A recent study co-authored by Dr. Jana Jabbour provides timely insight into the impact of gender disparities on malnutrition among women in the Eastern Mediterranean Region.

The world’s population has been in an incessant battle with global malnutrition, oscillating between food waste, undernutrition, overconsumption and overall poor diets. This lack of access to adequate quality and quantity of food has severe physical and psychological repercussions which have rendered the world malnourished.

In the Eastern Mediterranean Region (EMR), where gender disparities are particularly pronounced, malnutrition is both an economic and cultural issue, stemming from intrinsic socioeconomic, behavioral and biological factors.

Studying this reality, Assistant Professor of Nutrition Jana Jabbour tackled the dilemma of Middle Eastern women and girls falling victim to higher rates of malnutrition and related health problems in a co-authored paper titled “Malnutrition and gender disparities in the Eastern Mediterranean Region: The need for action.” In collaboration with a working group specializing in gender studies, Dr. Jabbour underlines the critical need to actively redress these discrepancies and improve health outcomes for all individuals in the region.

“Usually, to understand the etiology of a health condition,” said Dr. Jabbour, “we study the characteristics of those affected by it, to eventually identify relevant risk factors.” While some of the factors behind the prevalent malnutrition amongst women tend to be biological (anemia, dietary patterns, cardiovascular disorders, etc.), she added, other factors are more related to demographic components, such as socioeconomic status, household income, and the like.

Using the Gender Development Index (GDI) – a measure of gender-based disparities in human development – across 22 EMR countries to assess the pervasiveness of malnutrition, the study found that health inequalities and their dire consequences partly stem from gender differences. For women in some EMR countries, inaccessibility to education, lack of exercise, socioeconomic and political conflicts, as well as other determinants of health like class, age, disability and so on, can lead to malnutrition and nutrient deficiencies.

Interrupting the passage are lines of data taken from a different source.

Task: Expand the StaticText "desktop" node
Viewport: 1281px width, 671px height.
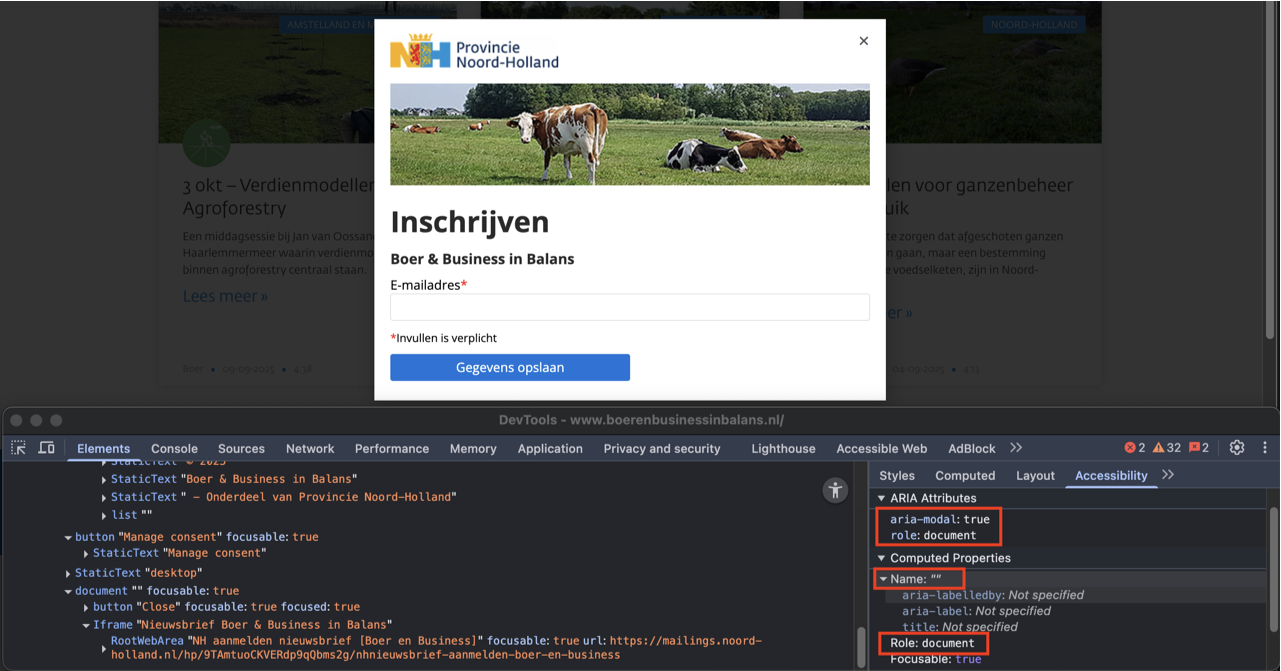Action: click(x=68, y=574)
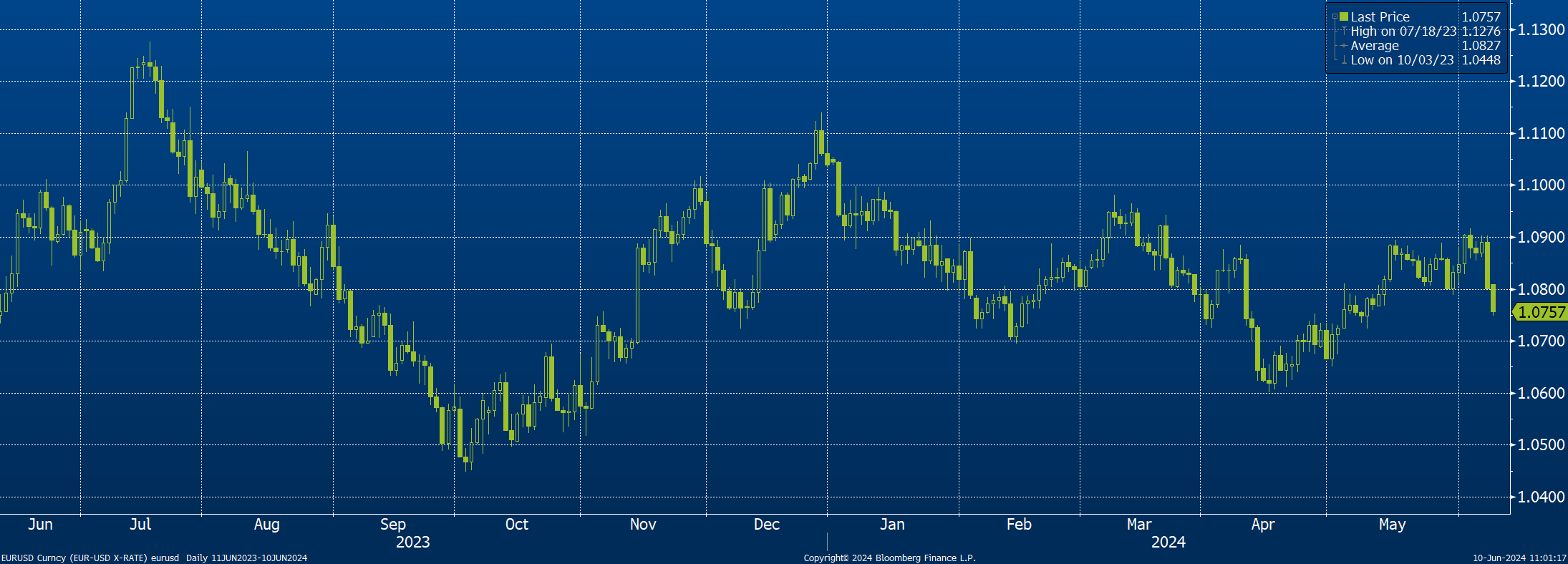Viewport: 1568px width, 564px height.
Task: Click the 2023 year label on time axis
Action: coord(413,542)
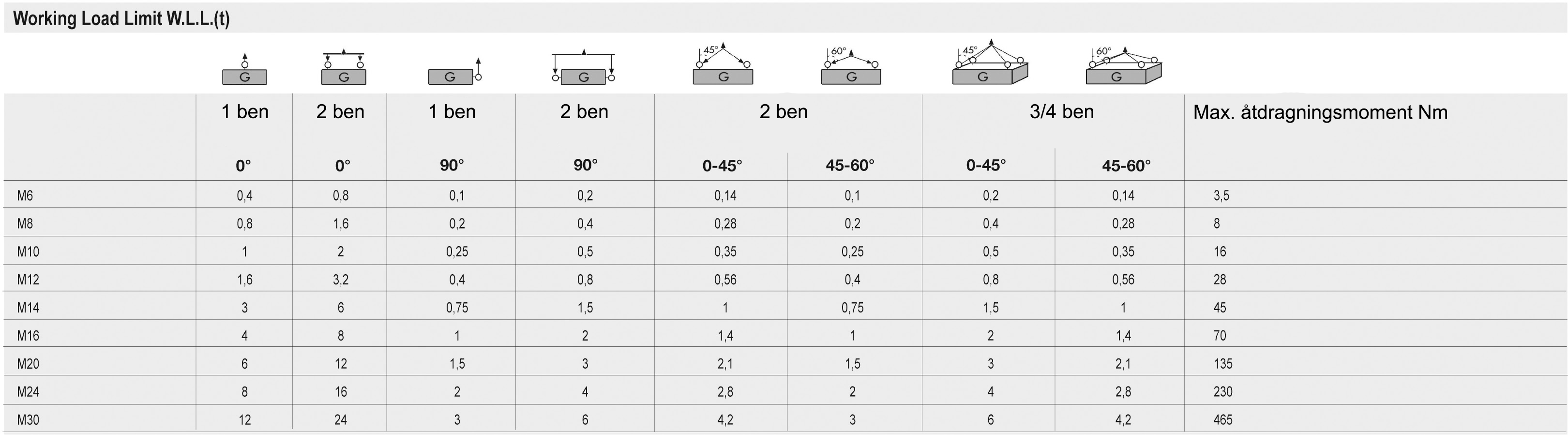Select the two-leg 90° side lift diagram
The image size is (1568, 435).
[x=584, y=66]
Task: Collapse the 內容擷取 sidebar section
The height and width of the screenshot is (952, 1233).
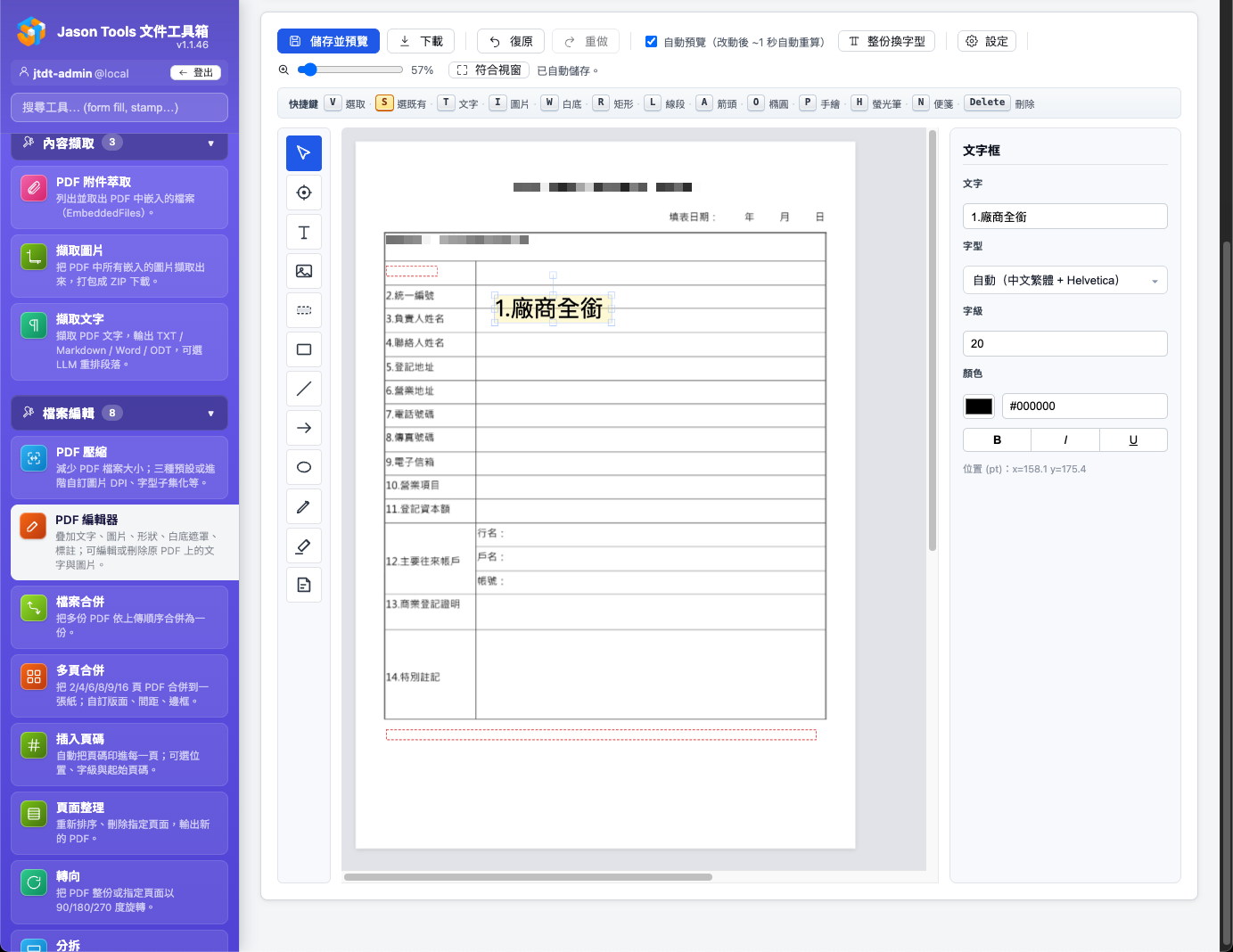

“While EMR countries, especially those affected by conflict, continue to experience high levels of food insecurity, undernutrition, and micronutrient deficiencies, physical inactivity, overweight and obesity are also common in the region, with some countries suffering from the double burden of malnutrition” the study found.

According to Dr. Jabbour, gender acts as a major key determinant of malnutrition, thereby contributing to a concoction of “both sex-linked biological and gender-related social influences” on health outcomes. Further, it was found that women dedicate an excessive amount of their time to the nutritional needs of their families and household, in turn attending less to their own.

Among the numerous social factors, in countries suffering from food security for instance, “women and girls are more vulnerable to malnutrition as the social norms can result in them eating less during food scarcity in favor of men and boys,” the study found. “Women, in fact, tend to reduce their own food intake in order to allow other family members to eat.”

This comes in parallel with women’s “increased biological, socioeconomic and behavioral risk factors for malnutrition,” given that they require more protein, energy and micronutrients than usual when pregnant and lactating, Dr. Jabbour added.

For this reason, Dr. Jabbour suggests a multi-faceted approach that scrutinizes the composite social and economic constituents contributing to malnutrition, including policies and programs that aim to advocate for gender equality, improve access to education and employment and provide targeted support for women and girls.

When asked about how a gendered approach can appropriately tackle the main core of this gendered dilemma, Dr. Jabbour noted that “this is what makes it such a layered approach, for we cannot rely on a policy that would change the mindset of people, as it would take decades.”

Instead, she hopes that this approach be adopted alongside health education initiatives and empowering awareness campaigns to address the pressing matters of malnutrition and ensure women are provided with their dietary needs.